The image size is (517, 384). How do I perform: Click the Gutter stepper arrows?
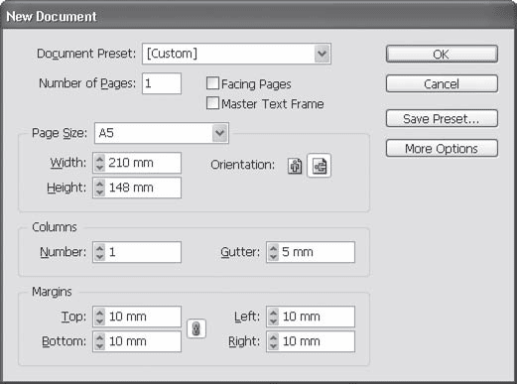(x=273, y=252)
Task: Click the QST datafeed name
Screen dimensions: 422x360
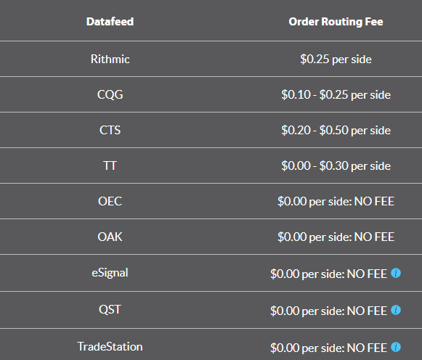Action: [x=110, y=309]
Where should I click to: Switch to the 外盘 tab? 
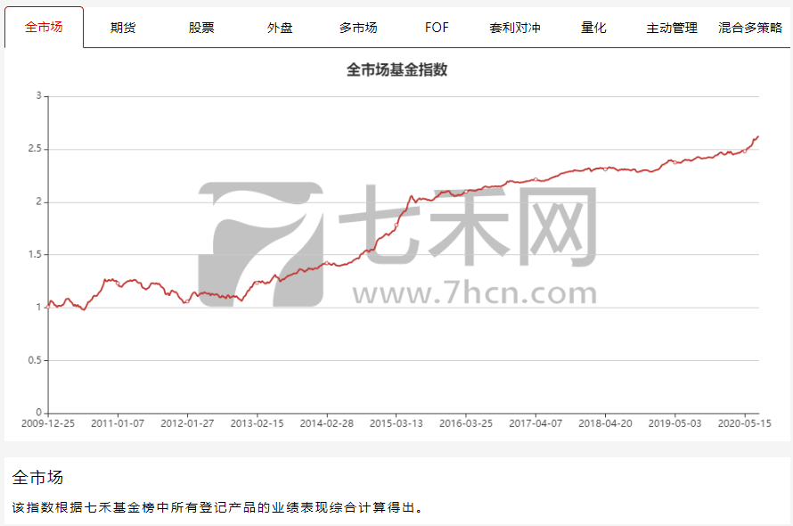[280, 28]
****
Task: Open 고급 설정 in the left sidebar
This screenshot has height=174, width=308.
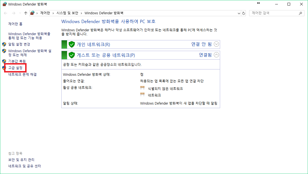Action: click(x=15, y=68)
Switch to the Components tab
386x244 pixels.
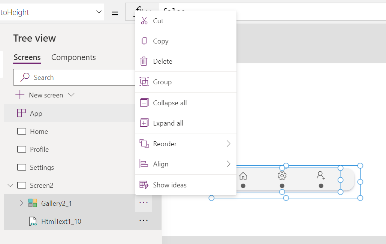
****
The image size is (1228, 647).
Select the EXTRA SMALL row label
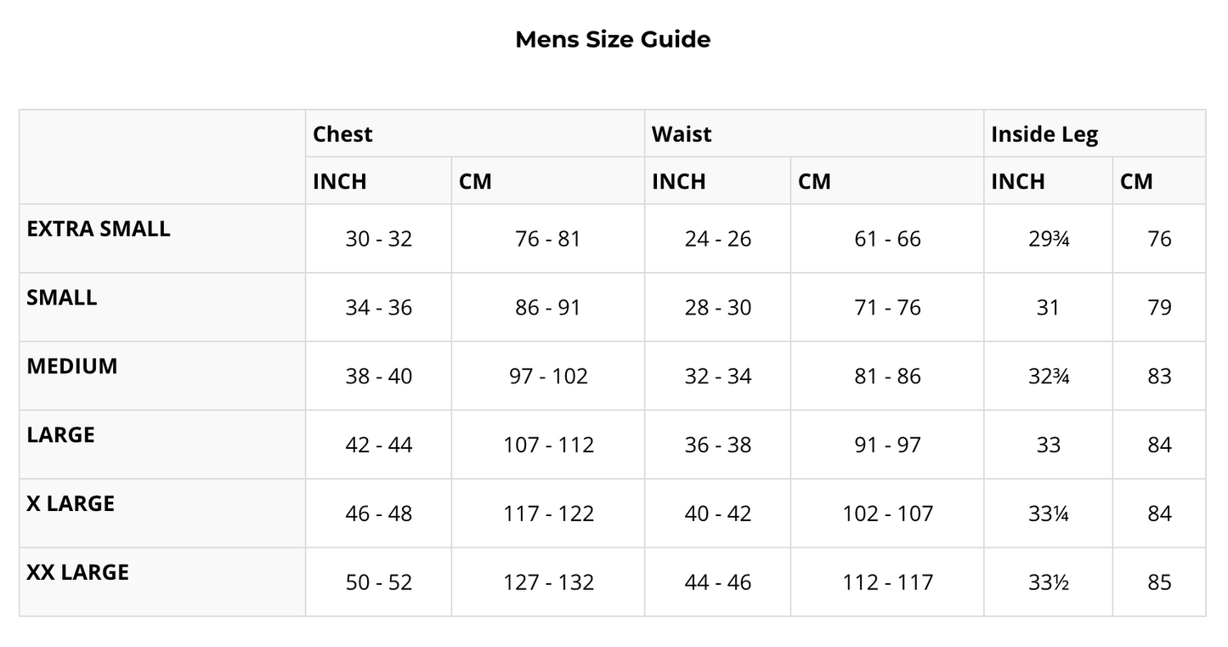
****
TASK TO COMPLETE: Out of the data above, transcribe exactly and only the lines starting with the line that has "The image size is (1228, 647)." and going on through the line that has "Select the EXTRA SMALL row label", both included.

EXERCISE OUTPUT:
The image size is (1228, 647).
Select the EXTRA SMALL row label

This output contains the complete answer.